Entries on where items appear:
--- START ---
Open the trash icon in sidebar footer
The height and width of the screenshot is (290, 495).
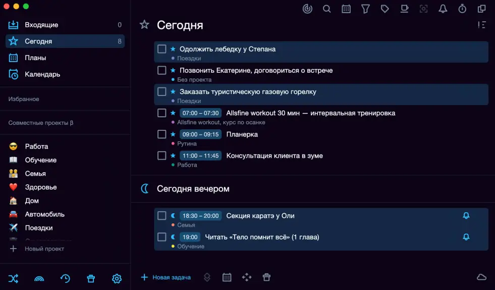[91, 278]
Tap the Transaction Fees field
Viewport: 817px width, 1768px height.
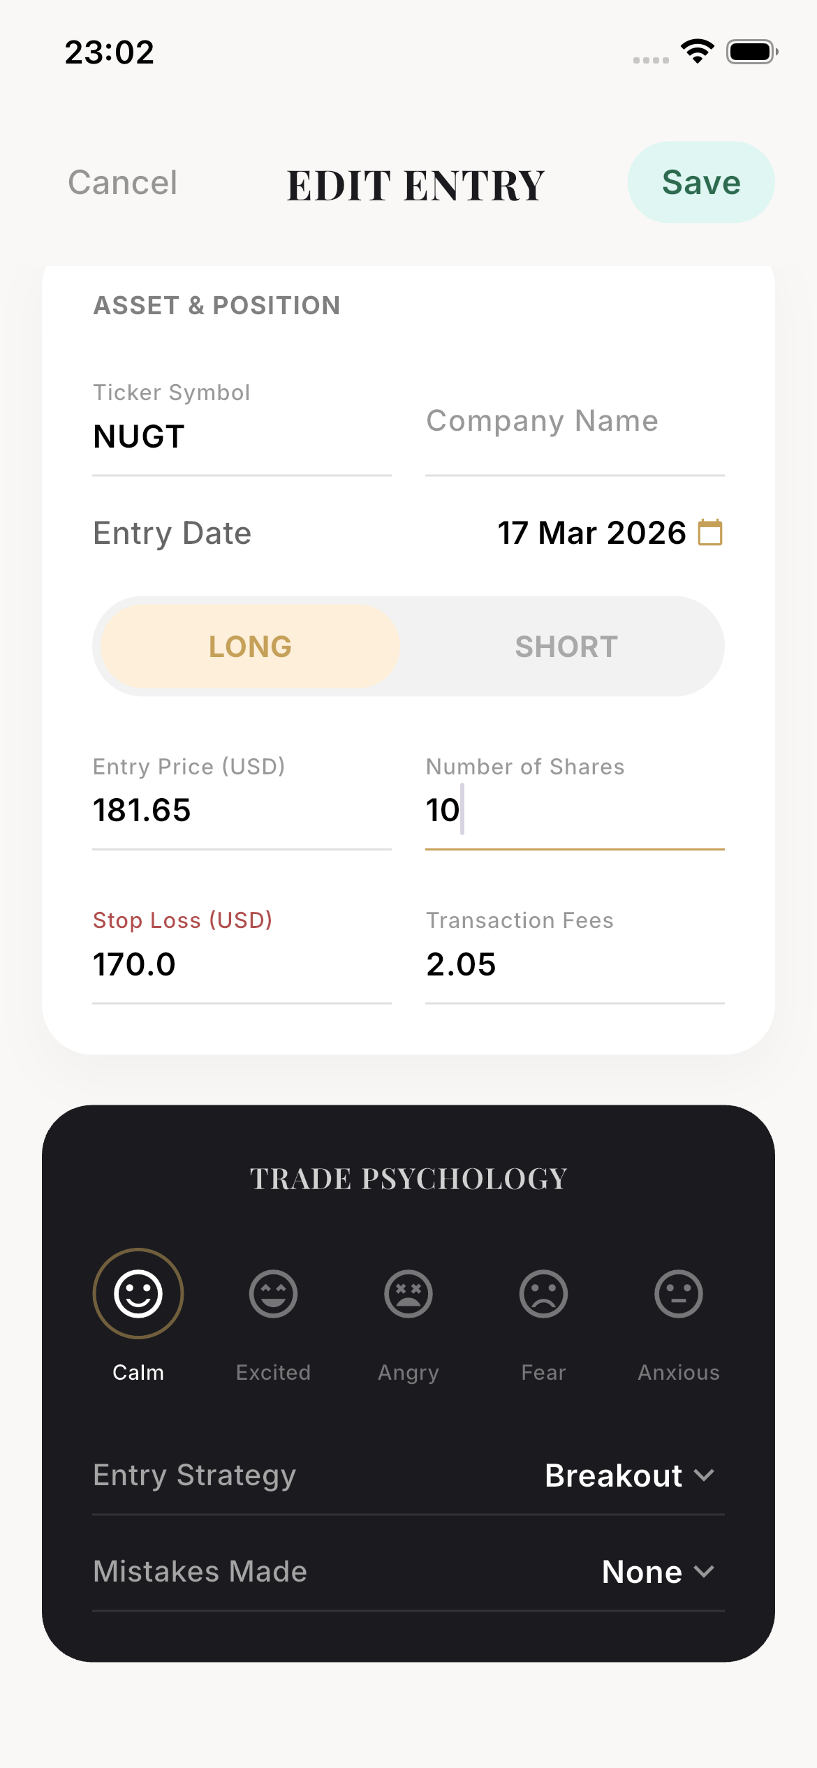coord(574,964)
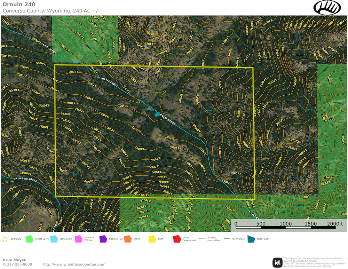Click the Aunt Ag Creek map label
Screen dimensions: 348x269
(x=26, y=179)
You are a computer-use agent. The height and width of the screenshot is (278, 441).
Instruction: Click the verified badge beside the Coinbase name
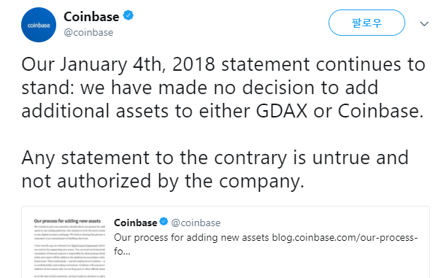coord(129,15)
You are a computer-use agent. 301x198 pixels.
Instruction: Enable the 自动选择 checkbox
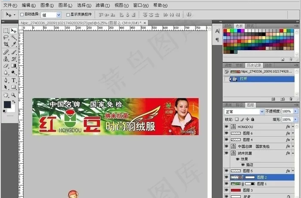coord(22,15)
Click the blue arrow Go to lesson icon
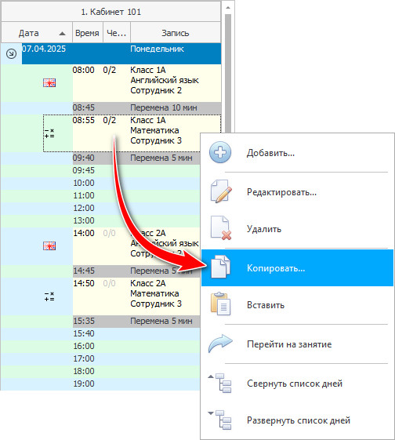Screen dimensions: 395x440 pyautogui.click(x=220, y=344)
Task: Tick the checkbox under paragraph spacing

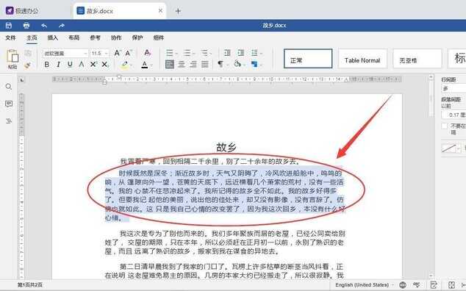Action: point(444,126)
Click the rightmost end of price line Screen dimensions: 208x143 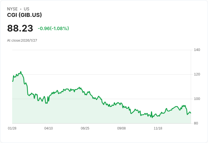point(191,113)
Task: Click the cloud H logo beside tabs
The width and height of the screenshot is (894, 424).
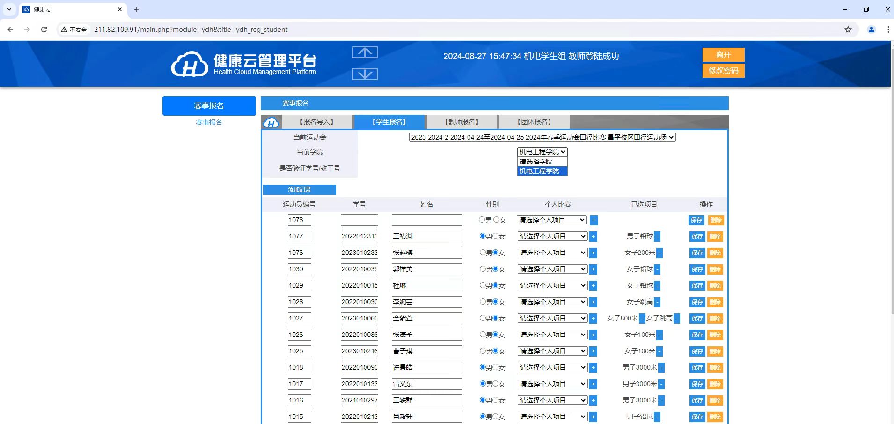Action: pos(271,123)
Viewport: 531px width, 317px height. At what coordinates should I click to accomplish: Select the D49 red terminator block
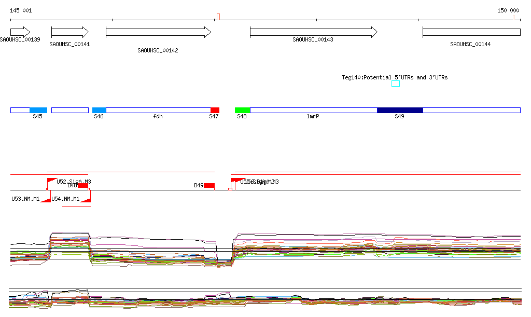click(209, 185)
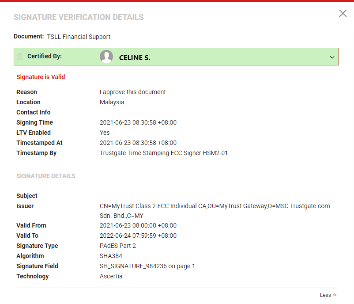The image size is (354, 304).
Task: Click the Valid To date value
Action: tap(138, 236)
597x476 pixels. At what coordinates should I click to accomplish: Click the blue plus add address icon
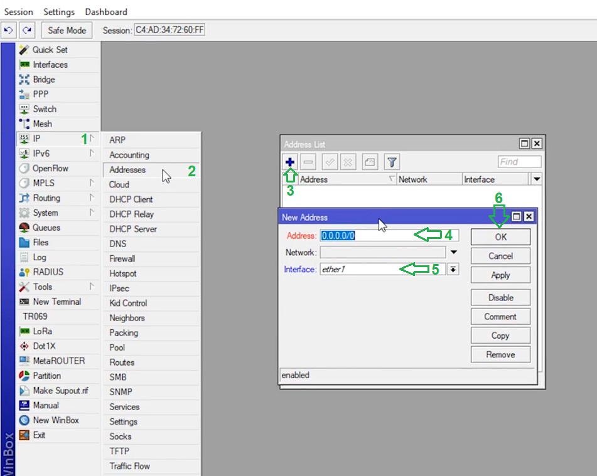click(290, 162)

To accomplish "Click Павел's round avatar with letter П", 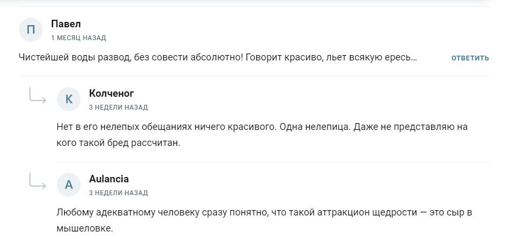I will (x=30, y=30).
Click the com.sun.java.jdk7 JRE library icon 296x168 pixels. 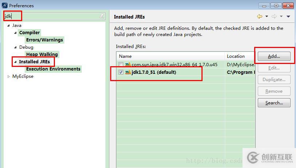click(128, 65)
--- END ---
» What you should do: Switch "Transaction Fees" to "Network Fees" in the stretch from the start of the items through the line containing "coord(129,15)", and write those lines out again with nothing else altered. Leave the pictures out of your answer.

» Completed exercise:
Open the trash icon in sidebar footer
The height and width of the screenshot is (290, 495).
[91, 278]
Tap the Network Fees field
Viewport: 817px width, 1768px height.
coord(574,964)
Click the Aunt Ag Creek map label
Screen dimensions: 348x269
(x=26, y=179)
You are a computer-use agent. The height and width of the screenshot is (278, 441).
Instruction: Click the verified badge beside the Coinbase name
coord(129,15)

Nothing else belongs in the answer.